Michelle (Shelby) Bensi, associate professor of civil and environmental engineering at the University of Maryland (UMD), has won the 2025 Mary Jane Oestmann Professional Women’s Achievement Award, which is given each year by the American Nuclear Society (ANS). She is one of two 2025 recipients, together with Askin Guler Yigitoglu from Oak Ridge National Laboratory.
The honor recognizes outstanding personal dedication and technical achievement by a woman for work she has performed in the fields of nuclear science, engineering, research, or education. Bensi received the award for her contributions to the advancement of probabilistic assessment of natural hazards at nuclear plant sites, the ANS said.

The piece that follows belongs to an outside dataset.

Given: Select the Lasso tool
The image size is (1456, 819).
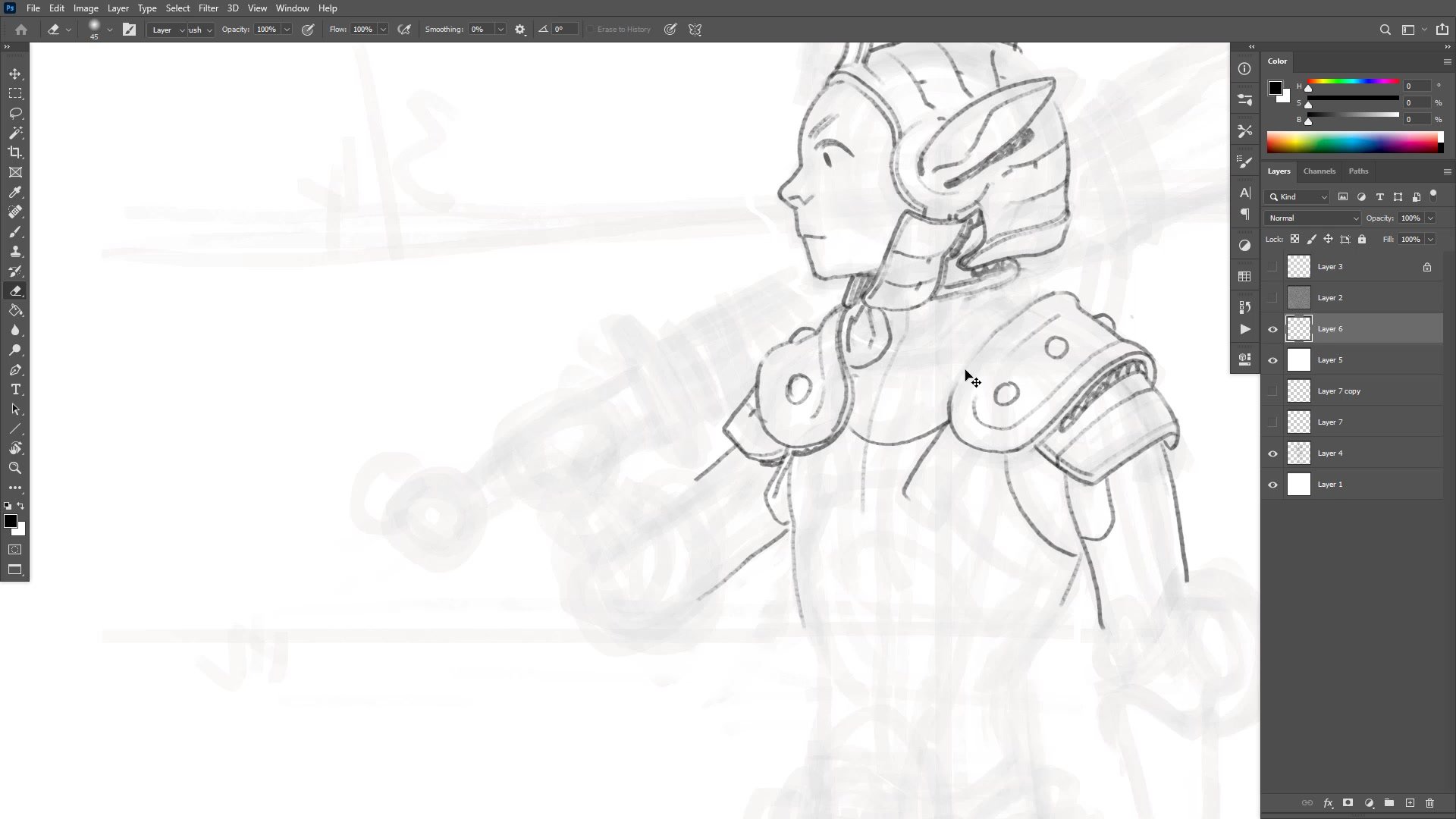Looking at the screenshot, I should coord(15,113).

She will be formally recognized at the 2025 ANS Winter Conference and Expo, to be held November 9-12 in Washington, D.C.
“I am honored to receive the Mary Jane Oestmann Professional Women’s Achievement Award from the ANS,” Bensi said. “This recognition affirms the importance of the work my colleagues, students, and I are doing to advance probabilistic approaches to better understand and mitigate risks that natural hazards pose to nuclear power plants. I look forward to continuing to contribute to the safety and resilience of nuclear energy.”
A UMD faculty member since 2017, Bensi heads the Risk-Informed Solutions in Engineering (RISE) Laboratory, which is conducting a variety of projects related to seismic activity, inland flooding, precipitation, storm surge, and compound hazards, with a particular eye for their impacts on the nuclear industry.

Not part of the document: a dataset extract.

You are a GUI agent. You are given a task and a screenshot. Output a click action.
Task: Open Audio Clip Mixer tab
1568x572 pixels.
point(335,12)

She is a 2021 recipient of a National Science Foundation Early Career Development (CAREER) Award, which is supporting her efforts to close existing gaps in hazard assessment by developing new tools and strategies for quantifying complex types of risk. Some of the approaches she is pioneering employ Bayesian models and incorporate machine learning and AI.
Bensi is also an affiliate associate professor in the Department of Mechanical Engineering and a faculty affiliate of its Center for Risk and Reliability, where she collaborates with colleagues such as mechanical engineering faculty members Katrina Groth and Mohammed Modarres on innovative ways to assess nuclear risks.